The last chapter that I read makes a fitting conclusion to this post, which is less analytic than reflective. After talking about what kind of awareness human beings might have, in contrast to amoebas and other beings, Goodenough reflects on experiences that many might call “mystical”, where a sense of oneness with the Divine permeates the individual. She says,

As a non-theist, I find I can only think about these experiences as wondrous mental phenomena. But in the end it doesn’t matter: All of us are transformed by their power. I have yet to reach in meditation anything approaching Nirvana, but when I am invaded by Immanence, most often in the presence of beauty or love or relief, my response is to open myself to its blessing…It becomes a part of my self that I most cherish and value, the part that most deeply celebrates the fact that I am alive, the part that sustains me through discouragement and loss.

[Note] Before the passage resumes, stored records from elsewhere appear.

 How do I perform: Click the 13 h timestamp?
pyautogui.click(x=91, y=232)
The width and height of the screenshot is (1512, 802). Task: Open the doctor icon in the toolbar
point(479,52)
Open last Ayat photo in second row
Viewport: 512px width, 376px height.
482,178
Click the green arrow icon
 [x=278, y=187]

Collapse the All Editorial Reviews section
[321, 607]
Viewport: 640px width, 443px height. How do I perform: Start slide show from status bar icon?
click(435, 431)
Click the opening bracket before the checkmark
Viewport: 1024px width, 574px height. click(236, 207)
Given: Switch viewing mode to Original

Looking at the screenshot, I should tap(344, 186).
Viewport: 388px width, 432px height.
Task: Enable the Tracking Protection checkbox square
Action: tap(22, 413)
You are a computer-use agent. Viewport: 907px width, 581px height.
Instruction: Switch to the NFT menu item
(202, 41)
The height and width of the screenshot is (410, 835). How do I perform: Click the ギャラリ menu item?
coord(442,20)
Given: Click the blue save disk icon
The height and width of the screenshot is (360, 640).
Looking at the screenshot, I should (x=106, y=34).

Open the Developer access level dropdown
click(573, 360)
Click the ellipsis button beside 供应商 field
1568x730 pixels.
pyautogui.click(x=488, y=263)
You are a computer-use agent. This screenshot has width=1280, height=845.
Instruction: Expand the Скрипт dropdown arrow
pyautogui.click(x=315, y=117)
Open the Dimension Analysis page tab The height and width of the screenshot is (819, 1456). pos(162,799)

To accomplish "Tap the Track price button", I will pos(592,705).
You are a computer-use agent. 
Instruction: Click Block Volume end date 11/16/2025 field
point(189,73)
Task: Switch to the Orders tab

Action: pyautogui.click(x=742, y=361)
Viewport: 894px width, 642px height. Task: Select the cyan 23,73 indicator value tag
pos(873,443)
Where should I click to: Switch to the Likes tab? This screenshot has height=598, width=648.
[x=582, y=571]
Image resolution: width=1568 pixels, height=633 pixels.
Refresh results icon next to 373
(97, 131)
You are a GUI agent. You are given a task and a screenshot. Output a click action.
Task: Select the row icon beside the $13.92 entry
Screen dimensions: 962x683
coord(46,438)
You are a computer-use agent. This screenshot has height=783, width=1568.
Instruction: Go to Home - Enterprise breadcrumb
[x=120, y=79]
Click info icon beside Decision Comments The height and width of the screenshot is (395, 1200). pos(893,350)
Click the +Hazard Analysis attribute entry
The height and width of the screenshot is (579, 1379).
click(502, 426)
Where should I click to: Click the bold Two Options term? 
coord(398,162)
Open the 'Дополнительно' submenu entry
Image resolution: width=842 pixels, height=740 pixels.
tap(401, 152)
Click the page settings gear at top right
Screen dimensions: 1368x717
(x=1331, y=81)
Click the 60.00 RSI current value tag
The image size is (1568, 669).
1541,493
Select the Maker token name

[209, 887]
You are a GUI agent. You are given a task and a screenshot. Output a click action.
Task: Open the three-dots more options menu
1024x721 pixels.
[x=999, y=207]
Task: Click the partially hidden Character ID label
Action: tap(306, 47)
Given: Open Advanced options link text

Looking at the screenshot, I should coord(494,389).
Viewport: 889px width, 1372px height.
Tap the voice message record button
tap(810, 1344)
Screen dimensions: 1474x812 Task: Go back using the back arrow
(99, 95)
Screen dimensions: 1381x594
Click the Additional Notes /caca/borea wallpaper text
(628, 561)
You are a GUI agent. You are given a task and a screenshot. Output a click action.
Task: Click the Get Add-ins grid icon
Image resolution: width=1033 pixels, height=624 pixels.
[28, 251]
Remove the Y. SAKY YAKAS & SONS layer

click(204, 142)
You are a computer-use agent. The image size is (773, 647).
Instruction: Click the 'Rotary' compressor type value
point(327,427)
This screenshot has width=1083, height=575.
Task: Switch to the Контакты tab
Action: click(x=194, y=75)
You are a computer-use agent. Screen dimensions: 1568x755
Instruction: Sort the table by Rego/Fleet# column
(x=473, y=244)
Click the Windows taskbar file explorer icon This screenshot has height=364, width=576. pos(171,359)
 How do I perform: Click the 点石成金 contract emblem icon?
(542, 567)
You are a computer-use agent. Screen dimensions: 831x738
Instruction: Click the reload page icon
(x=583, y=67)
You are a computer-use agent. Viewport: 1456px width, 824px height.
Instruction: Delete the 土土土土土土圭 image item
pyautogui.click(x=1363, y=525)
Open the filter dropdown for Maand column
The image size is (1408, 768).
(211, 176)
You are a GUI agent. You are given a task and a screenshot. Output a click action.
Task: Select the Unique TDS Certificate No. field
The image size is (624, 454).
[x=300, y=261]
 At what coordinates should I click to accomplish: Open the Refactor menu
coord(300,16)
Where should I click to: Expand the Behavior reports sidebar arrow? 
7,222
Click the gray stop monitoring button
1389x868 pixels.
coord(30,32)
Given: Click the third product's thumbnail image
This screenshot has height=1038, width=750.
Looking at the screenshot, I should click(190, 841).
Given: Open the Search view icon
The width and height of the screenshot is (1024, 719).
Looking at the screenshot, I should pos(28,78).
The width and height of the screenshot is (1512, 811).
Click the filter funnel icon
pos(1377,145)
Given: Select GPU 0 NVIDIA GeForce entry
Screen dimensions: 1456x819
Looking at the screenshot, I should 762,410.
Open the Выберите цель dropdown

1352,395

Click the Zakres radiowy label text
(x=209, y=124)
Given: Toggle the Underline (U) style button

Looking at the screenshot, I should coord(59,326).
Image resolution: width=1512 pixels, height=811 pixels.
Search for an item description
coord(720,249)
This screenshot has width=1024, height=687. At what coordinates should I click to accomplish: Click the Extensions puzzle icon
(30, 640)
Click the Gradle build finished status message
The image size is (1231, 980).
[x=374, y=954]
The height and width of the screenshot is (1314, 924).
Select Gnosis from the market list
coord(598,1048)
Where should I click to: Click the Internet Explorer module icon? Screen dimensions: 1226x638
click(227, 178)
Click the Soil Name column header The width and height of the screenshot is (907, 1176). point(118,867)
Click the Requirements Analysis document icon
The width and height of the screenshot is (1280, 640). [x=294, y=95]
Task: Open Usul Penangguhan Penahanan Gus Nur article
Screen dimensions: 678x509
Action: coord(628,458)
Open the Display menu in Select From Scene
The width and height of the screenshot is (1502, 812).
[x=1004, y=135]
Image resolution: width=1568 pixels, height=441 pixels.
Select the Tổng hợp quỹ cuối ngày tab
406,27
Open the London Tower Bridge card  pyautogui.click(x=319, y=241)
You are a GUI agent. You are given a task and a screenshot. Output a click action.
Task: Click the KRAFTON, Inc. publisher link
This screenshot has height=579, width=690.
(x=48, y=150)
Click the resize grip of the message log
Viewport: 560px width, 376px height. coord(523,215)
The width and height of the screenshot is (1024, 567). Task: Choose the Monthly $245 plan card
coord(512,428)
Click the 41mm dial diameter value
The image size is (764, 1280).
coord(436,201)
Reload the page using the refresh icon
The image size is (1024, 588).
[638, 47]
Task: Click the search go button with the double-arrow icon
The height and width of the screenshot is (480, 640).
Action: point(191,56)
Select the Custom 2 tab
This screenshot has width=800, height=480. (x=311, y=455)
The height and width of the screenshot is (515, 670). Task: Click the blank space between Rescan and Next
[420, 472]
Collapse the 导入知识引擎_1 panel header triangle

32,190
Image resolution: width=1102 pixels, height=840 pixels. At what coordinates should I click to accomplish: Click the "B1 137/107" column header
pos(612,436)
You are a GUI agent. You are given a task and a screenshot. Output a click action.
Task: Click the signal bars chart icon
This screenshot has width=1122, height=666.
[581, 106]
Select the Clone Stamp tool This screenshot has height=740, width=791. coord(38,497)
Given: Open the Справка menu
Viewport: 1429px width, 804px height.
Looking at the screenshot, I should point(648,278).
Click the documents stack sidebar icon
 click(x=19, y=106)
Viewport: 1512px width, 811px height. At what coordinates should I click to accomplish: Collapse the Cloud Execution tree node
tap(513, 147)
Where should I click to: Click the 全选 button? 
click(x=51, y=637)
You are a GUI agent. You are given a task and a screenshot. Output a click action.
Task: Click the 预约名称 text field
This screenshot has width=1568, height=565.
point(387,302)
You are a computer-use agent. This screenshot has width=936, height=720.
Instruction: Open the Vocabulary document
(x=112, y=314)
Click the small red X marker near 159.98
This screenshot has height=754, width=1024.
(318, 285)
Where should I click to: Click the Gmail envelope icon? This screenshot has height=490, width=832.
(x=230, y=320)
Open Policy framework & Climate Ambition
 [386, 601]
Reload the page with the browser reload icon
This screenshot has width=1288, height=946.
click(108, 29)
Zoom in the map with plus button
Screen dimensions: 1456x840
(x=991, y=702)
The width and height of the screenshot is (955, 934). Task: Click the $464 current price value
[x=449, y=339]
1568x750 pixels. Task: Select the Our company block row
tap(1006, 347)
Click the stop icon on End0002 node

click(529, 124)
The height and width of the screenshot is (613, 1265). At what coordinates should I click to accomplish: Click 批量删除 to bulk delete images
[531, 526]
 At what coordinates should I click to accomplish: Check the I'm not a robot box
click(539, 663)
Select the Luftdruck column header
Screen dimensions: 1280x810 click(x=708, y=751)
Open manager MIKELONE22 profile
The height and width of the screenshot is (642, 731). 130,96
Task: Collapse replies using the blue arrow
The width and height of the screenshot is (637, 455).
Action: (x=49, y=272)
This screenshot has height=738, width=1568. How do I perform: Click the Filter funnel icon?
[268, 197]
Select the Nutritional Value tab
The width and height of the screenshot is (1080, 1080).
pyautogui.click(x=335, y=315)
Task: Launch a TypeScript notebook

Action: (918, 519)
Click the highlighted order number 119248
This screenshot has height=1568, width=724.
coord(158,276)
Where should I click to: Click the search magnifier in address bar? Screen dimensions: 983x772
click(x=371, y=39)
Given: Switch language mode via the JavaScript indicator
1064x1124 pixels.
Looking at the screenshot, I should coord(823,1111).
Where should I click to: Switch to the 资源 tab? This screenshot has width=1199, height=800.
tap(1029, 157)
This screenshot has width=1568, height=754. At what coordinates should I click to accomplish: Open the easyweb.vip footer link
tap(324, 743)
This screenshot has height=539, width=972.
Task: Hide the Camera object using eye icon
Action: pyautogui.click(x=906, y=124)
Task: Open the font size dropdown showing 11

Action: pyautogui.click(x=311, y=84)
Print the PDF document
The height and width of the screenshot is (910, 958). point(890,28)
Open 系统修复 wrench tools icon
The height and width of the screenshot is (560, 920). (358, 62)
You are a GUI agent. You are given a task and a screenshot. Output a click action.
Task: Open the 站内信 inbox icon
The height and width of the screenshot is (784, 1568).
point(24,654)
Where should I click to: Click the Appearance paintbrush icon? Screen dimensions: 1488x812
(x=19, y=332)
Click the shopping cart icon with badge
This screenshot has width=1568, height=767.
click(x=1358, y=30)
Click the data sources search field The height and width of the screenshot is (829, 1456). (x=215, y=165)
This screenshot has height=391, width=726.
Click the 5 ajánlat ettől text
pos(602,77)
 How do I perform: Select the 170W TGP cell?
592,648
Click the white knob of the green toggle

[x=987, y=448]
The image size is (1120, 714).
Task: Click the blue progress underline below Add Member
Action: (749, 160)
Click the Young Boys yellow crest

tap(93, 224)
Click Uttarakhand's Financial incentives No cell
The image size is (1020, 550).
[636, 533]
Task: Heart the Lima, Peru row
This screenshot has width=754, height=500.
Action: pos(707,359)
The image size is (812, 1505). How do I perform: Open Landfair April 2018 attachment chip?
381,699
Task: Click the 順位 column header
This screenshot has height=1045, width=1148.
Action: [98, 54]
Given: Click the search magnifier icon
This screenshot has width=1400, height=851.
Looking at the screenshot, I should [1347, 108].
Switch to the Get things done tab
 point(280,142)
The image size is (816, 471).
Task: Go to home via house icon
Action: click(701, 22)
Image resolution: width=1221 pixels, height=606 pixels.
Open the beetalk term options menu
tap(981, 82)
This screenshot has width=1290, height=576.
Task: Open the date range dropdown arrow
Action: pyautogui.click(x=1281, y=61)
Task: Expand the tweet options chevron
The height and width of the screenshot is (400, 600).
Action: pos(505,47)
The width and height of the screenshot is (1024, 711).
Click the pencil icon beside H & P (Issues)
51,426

For Goodenough, it is comforting merely to reflect upon the fact that she is alive, that she exists (a highly improbable outcome of mindless algorithims, which could have turned out any number of individuals but instead realized her). She becomes “lost in something much larger than [her] daily self”, which is the experience that religious persons seek after in becoming part of the Body of Christ or taking refuge in the Dharma.

At the end of the day, is a terrible tragedy made less horrific knowing that a personal deity has ordained it as part of a “plan” or that it is merely an aspect of the ongoing manifestation of life? For me, I see no way to choose which is “better”, only to seek after what framework fits all of reality best… and then to grapple with the consequences.

I’m enjoying Goodenough’s grappling…and it doesn’t spoil some of my favorite poems, even if it does mean that I must reinterpret some aspects.

The world is charged with the grandeur of God.
It will flame out, like shiningg from shook foil;
It gathers to greatness, like the ooze of oil
Crushed. Why do men then now not reck his rod?
Generations have trod, have trod, have trod;
And all is seared with trade; bleared, smeared with toil;
And wears man’s smudge and shares man’s small: the soil
Is bare now, nor can foot feel, being shod.

And for all this, nature is never spent;
There lives the dearest freshness deep down things;
And though the last lights off the black West went
Oh, morning at the brown brink eastward, springs–
Because the Holy Ghost over the bent
World broods with warm breast and with ah! bright wings

God’s Grandeur, Gerard Manley Hopkins

Notes
[1] Quoted from Darwin’s Dangerous Idea, page 320, Daniel Dennett. This chapter talks about Teilhard, briefly, and why his attempt at reconciling theism and evolution is, instead a betrayal of the latter in favor of the former.

[2] My pastor gave a sermon this Sunday on jazz that reminded me of how algorithims can bring about beauty. She told the story of Winton Marcellus, whose performance was interrupted by a cell phone. He took the cell phone jingle, incorporated it into the tune, and then moved from there to the conclusion he was aiming at, before being interrupted. It was a great example of how design space (the scales and rules of jazz music) constrain getting from point A (cell phone jingle) to point B (the intended conclusion)… but don’t mean that the results are obvious or ugly. Fractals are algorithims…and art.